そして2人を乗せたヘリコプターは離陸する。
日向沙織は野々原の隣に座り、車窓を覗き込む。
「大丈夫ですか。警察は私たちを追ってきませんか」
「大丈夫ですよ。警察の方は仲間に任せています。それにこのヘリで逃走していることがバレても、このヘリには武器が搭載されていますから、いざとなったら反撃もできます」
「本当に頼りになりますね。ところでどうして私が真犯人だと思ったのですか」
「あの時あなたは額を触りました。そこで分かったのですよ。僕が知っているあなたは、隠し事があると額を触るクセがあります。お気づきですか。僕はあなたを罠にかけたのですよ。

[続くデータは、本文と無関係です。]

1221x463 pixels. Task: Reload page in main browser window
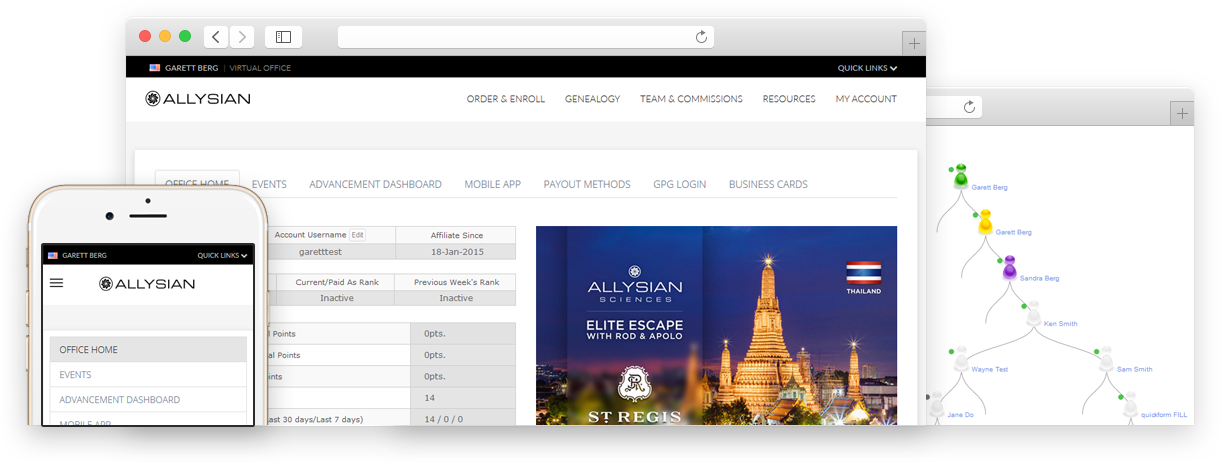point(701,37)
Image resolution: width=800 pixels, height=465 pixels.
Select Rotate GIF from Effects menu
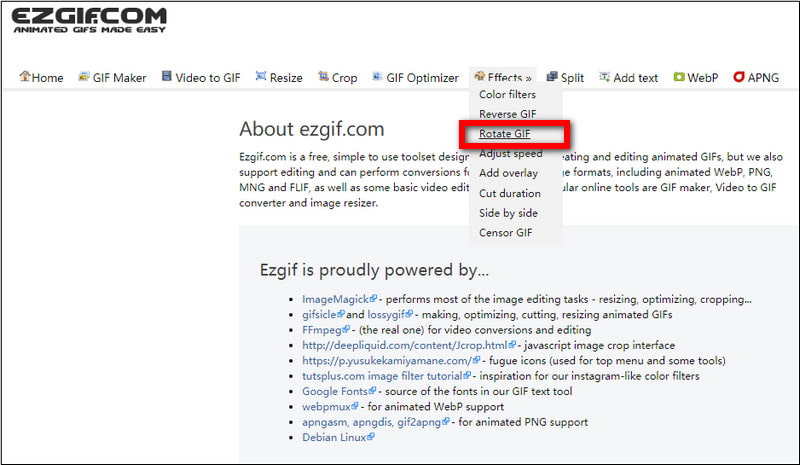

櫟井さんを贖罪の山羊として差し出すと決めた時もあなたは右手で額を触りました。それ自体が贖罪だったのでしょう。あなたは目の前で自分の罪を押しつけられる生贄が生まれようとしたことに罪悪感があったのでしょう」
「でも私は記憶喪失ですよ。あなたが知っているクセが出るとは思えませんが」
「記憶は一つではありません。あなたが失っているのは思い出を司っているエピソード記憶です。クセは体に染みついている手続き記憶。つまり記憶喪失だとしても、クセは残っているのです」
「あなたは誰なんですか」
3回目の質問を受け、野々原は変装マスクを剥がし素顔になる。
「申し遅れました。僕の名前は愛澤春樹です。よろしくおねがいします」
愛澤が自己紹介すると、彼の携帯電話が鳴った。
「もしもし」
『ガブリエルです。変なことをやったでしょう。私と同じ顔のおばさんを保護したとか。これからマスコミが騒ぐようになるよね。田中ナズナのそっくりさんが殺人を犯したって。それをやられると風評被害が出ますよ。もう衆議院議員を辞めた方がいいのかな』
「その方がいいかも知れませんね。因みにこの作戦の目的の一つは、あなたを東日本から追放することです。そうじゃないと別の方法で彼女を保護していますよ。たとえば誘拐とか」
『誘拐の方がよかったな。田中ナズナと間違われて誘拐されたと思ってくれたら迷宮入りの夢じゃないから。そんなに私と会いたくなかったの』
「まだあなたには会いたくありません」
愛澤は電話を切る。2人を乗せたヘリコプターは夜の摩天楼を飛んでいく。